Quickstart guide compiling OpenWrt

How about if we invite you? Thanks!

@richb-hanover: sure, go ahead.

OK. You're invited!

Let me know if you have any questions about editing the Developer Guide main page and adding your new page. Thanks!

ok, thanks!

I seldom see a very quick way to compile your own images.
Here is one:

Install dependencies for building LEDE (Debian/Ubuntu):

sudo apt-get install subversion g++ zlib1g-dev build-essential git python
sudo apt-get install libncurses5-dev gawk gettext unzip file libssl-dev wget

Get the source code:

git clone https://git.lede-project.org/source.git
cd source

./scripts/feeds update -a
./scripts/feeds install -a

make defconfig

you should insert the alternative of grabbing the .config from an existing build
and running make oldconfig.

@dlang: well; we need to keep it short and build on top of that.

@richb-hanover: I do not seem to have the rights to edit the documentation

@mwarning what is your username in the LEDE wiki?

@tmomas: it is mwarning.

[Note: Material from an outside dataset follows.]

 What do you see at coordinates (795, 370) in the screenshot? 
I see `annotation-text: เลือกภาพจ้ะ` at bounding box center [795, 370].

It was created a few minutes ago. I thought it to be the same as the forum.

I added the entry. Everyone, feel free to improve it.

This was very useful to me, and I realize that you want to keep it as short as possible. However, I think it would be very helpful for most users if it was added how to check out a specific release tag. It's only two lines that need to be added between the cd lede and the scripts:
git tag
to get a list of the tag names, and then
git checkout <tag name>

This will give a much more stable build.

Hi Per,

this would be an improvement, but also would make the instructions more complex.
What about creating successive sites with more complex/annotated versions of the howto?
Some way so that we can keep a minimal howto and make it possible that people can deepen their knowledge and deal with more custom setups.

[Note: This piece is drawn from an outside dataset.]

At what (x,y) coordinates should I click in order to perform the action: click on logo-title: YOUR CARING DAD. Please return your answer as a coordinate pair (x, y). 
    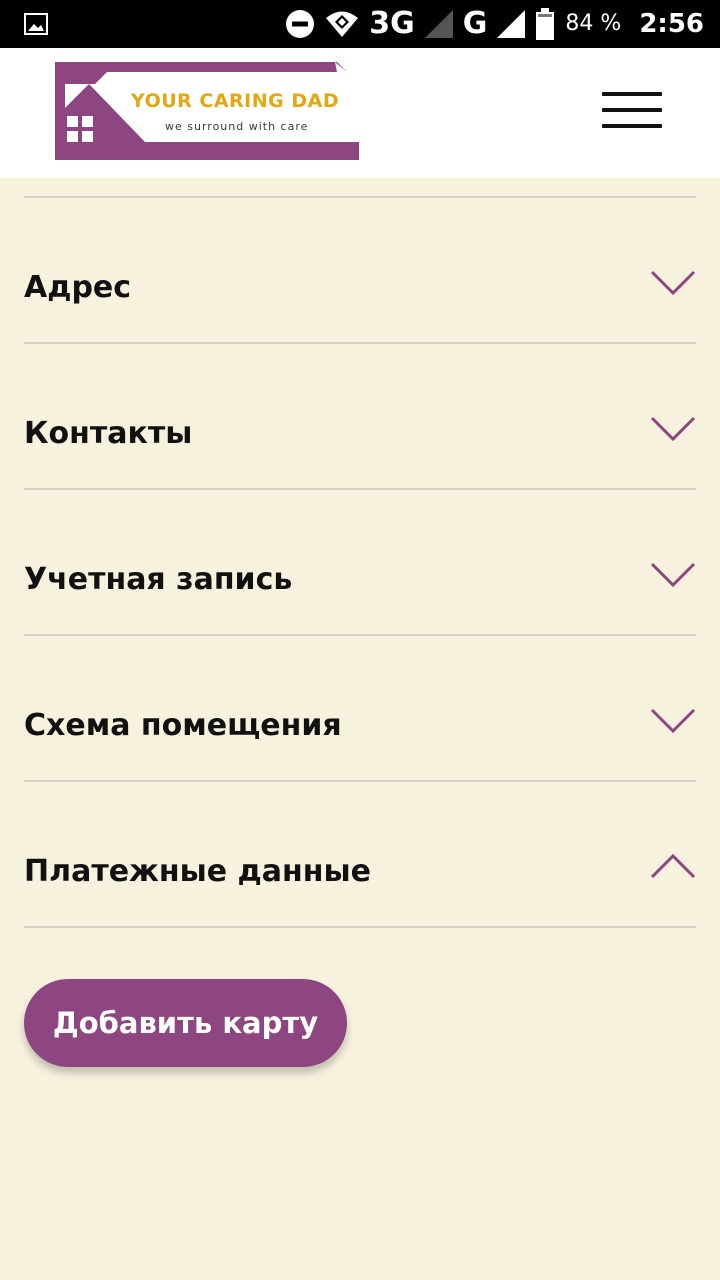
    Looking at the image, I should click on (236, 101).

I'm not sure how this would look like, but I like to encourage you to keep a minimal version.
Aside from that, feel welcome to improve the site. :slight_smile:

On the other hand, you could remove the warning about development branch which would shorten it by about the same amount of text. Another thing, make defconfig is redundant. make menuconfig will do it if it hasn't been done.

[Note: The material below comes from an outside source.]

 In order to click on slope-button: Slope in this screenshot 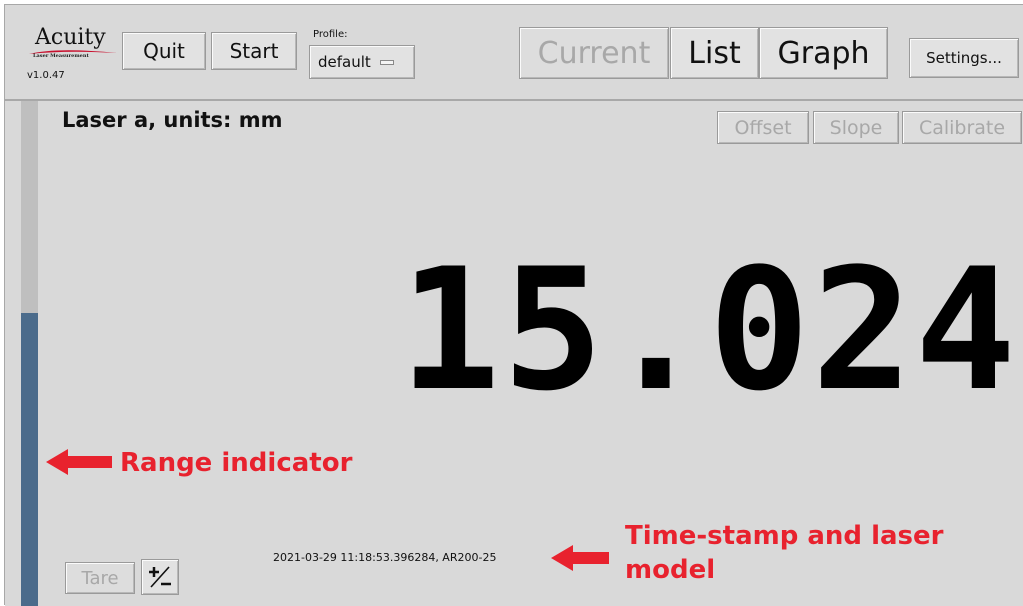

ok that was a little too easy lol, like using android kitchen basically.

@Per: fair point. :slight_smile:
How about this then:

  • use git clone -b v17.01.3
  • remove make defconfig

Feel free to change the site if you agree.
Imho, teaching about git tag is not necessary for compiling lede.
But maybe we can add that to the list notes below.

I think I'll try go write a beginners step by step guide to building that will also include things like setting up a Virtualbox server for Windows users. I can include the extra git commands there, and then link to guides like yours where it's relevant.

NIce, thanks for contributing.

yeah @Per i noticed the same thing, so with the menuconfig after updating and installing feeds, then selecting a target, does it automatically configure kernel based modules and firmware for the specific target? if so, that with just packages would make things a bit more simplified, wish i could help!! then maybe place other options in developer menu, i understand its all WIP as they say in dd-wrt :slight_smile:

@sycohexor: I think you'll get what you need for a working image by selecting the correct target, but not much more. LuCi has to be selected explicitly.

I've finished the first version of the guide: https://lede-project.org/docs/user-guide/beginners-build-guide
Let me know what you think. The goal is to give anyone the bare minimum needed to start building their own firmwares.

@per: looks good to me, i agree understanding the bare minimums at first to build your own image will help with a lot less bricking and keep the fear out of peoples minds that development is a scary brainyack thing only geniuses are capable of, also leading to more improvements and releases, just beware with other peoples builds you never know if they dropped in a backdoor :stuck_out_tongue:

if the guide was for freshhand developers, it would be better if u explain a little bit about how openwrt is built. like kernel, toolchain, packages, mkimage, etc.